On Saturday the Arab League called on U.N.’s most powerful body to authorize a No-Fly Zone over Libya to protect civilians caught in the weeks-old battle between government and rebel forces. On Tuesday, that request was formally taken up in the Security Council, as a draft resolution was circulated among the 15 members.
Britain’s U.N. Ambassador Mark Lyall Grant said after the closed-door session that there was a good response from other council members to the draft text. He said they expressed urgency about the deteriorating situation on the ground and the need for the Security Council to take rapid action.
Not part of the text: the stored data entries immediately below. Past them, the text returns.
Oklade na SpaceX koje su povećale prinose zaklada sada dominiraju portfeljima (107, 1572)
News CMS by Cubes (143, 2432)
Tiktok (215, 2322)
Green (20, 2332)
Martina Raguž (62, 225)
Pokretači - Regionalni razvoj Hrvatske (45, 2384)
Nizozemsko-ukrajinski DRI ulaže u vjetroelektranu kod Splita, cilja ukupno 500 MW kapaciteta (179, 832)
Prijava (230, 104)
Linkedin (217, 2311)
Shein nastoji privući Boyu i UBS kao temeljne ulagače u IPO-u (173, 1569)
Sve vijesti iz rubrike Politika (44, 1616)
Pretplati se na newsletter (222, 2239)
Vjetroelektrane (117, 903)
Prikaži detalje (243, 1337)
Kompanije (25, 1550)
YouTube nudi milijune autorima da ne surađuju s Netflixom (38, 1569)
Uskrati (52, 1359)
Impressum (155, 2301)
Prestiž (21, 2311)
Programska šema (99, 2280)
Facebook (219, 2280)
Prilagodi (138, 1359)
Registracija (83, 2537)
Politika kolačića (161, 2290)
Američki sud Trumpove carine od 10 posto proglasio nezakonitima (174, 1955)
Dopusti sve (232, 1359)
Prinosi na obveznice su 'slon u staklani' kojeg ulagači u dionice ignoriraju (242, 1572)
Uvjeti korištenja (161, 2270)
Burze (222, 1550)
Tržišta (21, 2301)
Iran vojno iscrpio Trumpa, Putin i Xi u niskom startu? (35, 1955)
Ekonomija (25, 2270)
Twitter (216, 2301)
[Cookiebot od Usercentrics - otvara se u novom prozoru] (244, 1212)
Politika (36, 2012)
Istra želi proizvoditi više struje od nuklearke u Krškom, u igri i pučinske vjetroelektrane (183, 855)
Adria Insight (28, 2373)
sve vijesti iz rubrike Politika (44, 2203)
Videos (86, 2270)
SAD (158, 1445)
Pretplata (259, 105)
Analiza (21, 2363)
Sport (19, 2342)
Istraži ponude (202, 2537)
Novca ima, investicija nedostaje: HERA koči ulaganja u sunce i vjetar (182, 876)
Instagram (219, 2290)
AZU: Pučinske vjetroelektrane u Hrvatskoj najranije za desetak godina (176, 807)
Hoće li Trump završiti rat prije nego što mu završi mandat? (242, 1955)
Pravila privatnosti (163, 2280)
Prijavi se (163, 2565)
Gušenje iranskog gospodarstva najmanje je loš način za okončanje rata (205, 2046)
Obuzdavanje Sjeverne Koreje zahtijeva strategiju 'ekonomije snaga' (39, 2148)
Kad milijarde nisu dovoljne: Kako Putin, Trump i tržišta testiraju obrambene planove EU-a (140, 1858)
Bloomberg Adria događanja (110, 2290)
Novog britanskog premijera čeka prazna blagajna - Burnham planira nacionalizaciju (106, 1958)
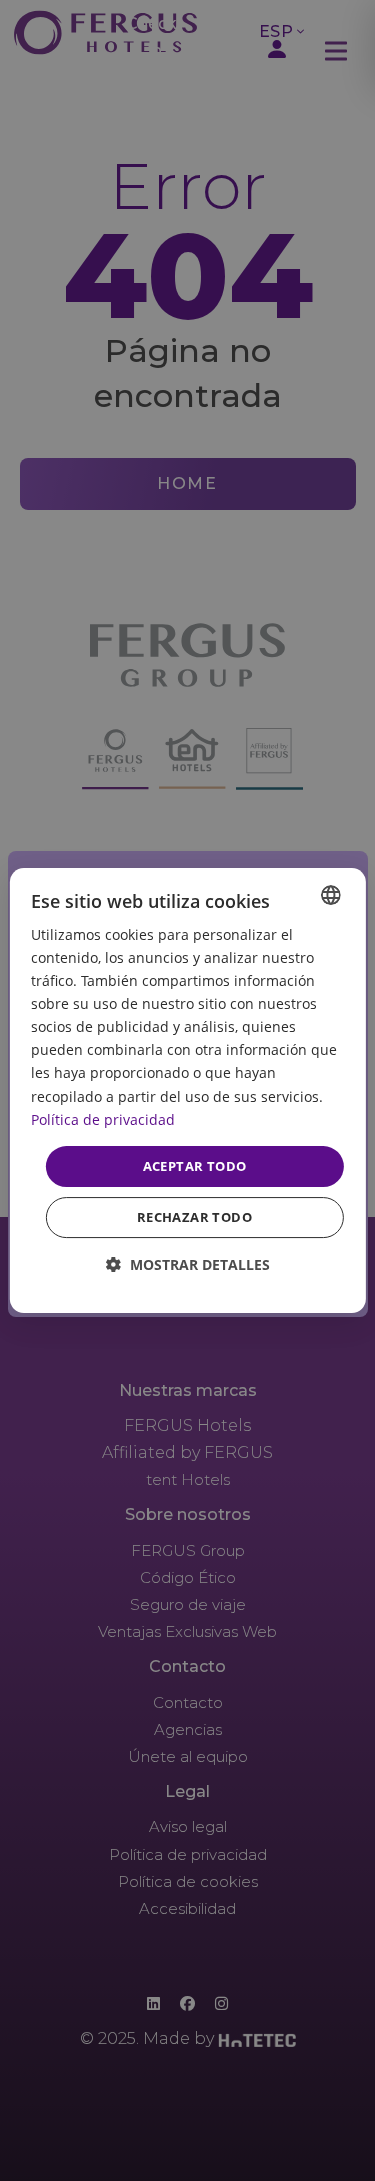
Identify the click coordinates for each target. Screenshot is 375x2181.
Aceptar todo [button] (195, 1166)
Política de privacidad (103, 1119)
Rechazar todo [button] (194, 1217)
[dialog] (187, 1091)
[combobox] (331, 895)
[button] (188, 1264)
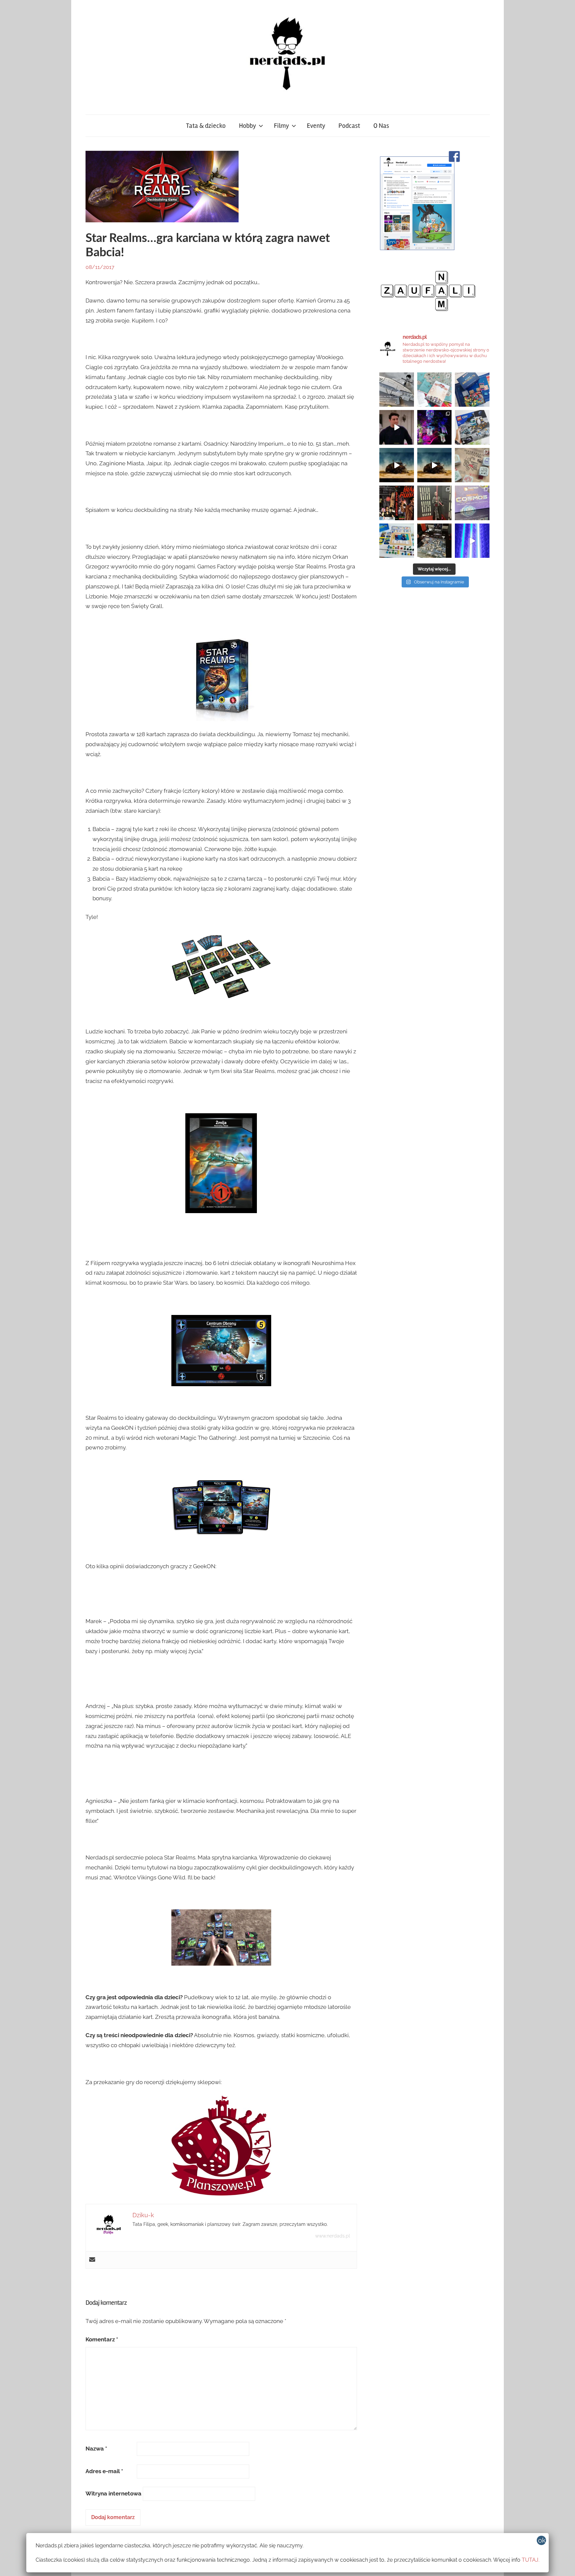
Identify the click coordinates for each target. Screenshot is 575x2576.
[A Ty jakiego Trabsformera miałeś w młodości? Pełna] (434, 465)
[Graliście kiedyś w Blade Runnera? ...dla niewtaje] (396, 503)
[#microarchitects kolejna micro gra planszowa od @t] (396, 541)
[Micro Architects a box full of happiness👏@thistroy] (472, 389)
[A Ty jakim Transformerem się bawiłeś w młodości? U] (396, 465)
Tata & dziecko (206, 125)
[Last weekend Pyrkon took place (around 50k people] (434, 503)
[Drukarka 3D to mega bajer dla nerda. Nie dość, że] (396, 389)
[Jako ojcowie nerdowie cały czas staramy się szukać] (472, 465)
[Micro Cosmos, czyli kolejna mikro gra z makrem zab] (472, 503)
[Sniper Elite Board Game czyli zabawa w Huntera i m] (434, 541)
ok (542, 2540)
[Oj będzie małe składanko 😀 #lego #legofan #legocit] (472, 427)
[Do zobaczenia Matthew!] (396, 427)
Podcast (349, 125)
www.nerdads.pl (332, 2236)
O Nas (381, 125)
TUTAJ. (530, 2560)
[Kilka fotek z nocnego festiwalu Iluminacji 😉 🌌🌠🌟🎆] (434, 427)
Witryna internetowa (113, 2493)
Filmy (281, 125)
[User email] (92, 2259)
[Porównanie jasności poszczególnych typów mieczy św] (472, 541)
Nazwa (96, 2448)
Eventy (316, 125)
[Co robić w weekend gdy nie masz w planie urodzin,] (434, 389)
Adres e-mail (104, 2471)
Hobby (247, 125)
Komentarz (102, 2339)
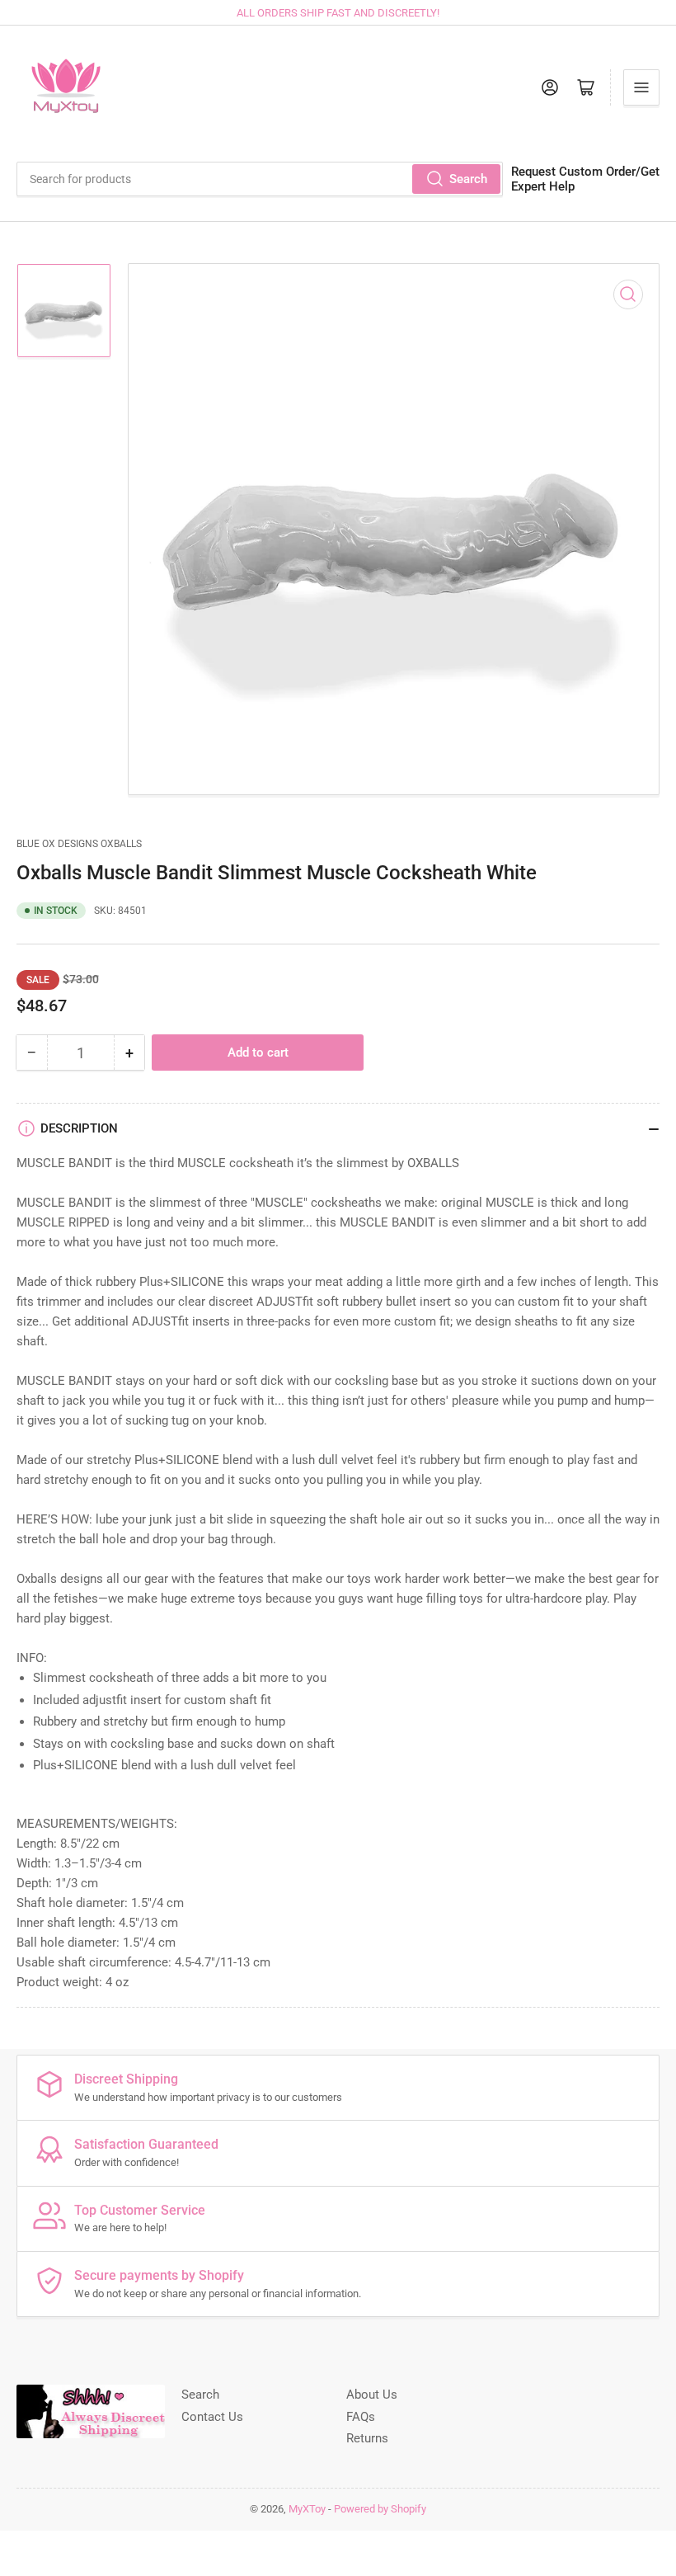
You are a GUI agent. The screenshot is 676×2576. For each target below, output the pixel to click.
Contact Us (212, 2416)
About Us (371, 2394)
But there has also been division within the Council on a No-Fly Zone and the British ambassador acknowledged that some members still have questions. "A lot of questions were asked, particularly about the implementation of a No-Fly Zone - who would be participating and how it would work and questions like that, perfectly reasonably questions. And obviously we will be going through all that in more detail tomorrow," he said.
The draft includes a ban on all flights in Libyan airspace in order to help protect civilians, but it does make exceptions to allow humanitarian aid flights.
Additionally, it calls for strict implementation of the arms embargo adopted in Resolution 1970 two weeks ago, as well as measures to prevent foreign mercenaries from entering Libya. The resolution also seeks to expand the list of individuals and entities subject to an asset freeze and travel ban imposed in resolution 1970.
Lebanese Ambassador Nawaf Salam said his delegation worked with their counterparts at Libya’s U.N. mission to prepare the part of the resolution dealing with the No-Fly Zone, and had asked them to identify specific towns and regions that would need safe passage and protection. The diplomats at Libya’s U.N. mission have defected over the past few weeks from the Gadhafi camp.
France’s Ambassador Gerard Araud said his government’s goal remains the speedy authorization of a No-Fly Zone. While Germany’s Ambassador, Peter Wittig, said he raised questions he felt were not fully answered, including whether Arabs would participate in such a mission.
Asked whether authorization of No-Fly Zone at this point would be too late to be effective for opposition forces, Lebanon’s ambassador said "nothing is too late, but it may not be enough."
The council will reconvene Wednesday morning to begin negotiations of the text, after having the evening to go back to their capitals for instructions.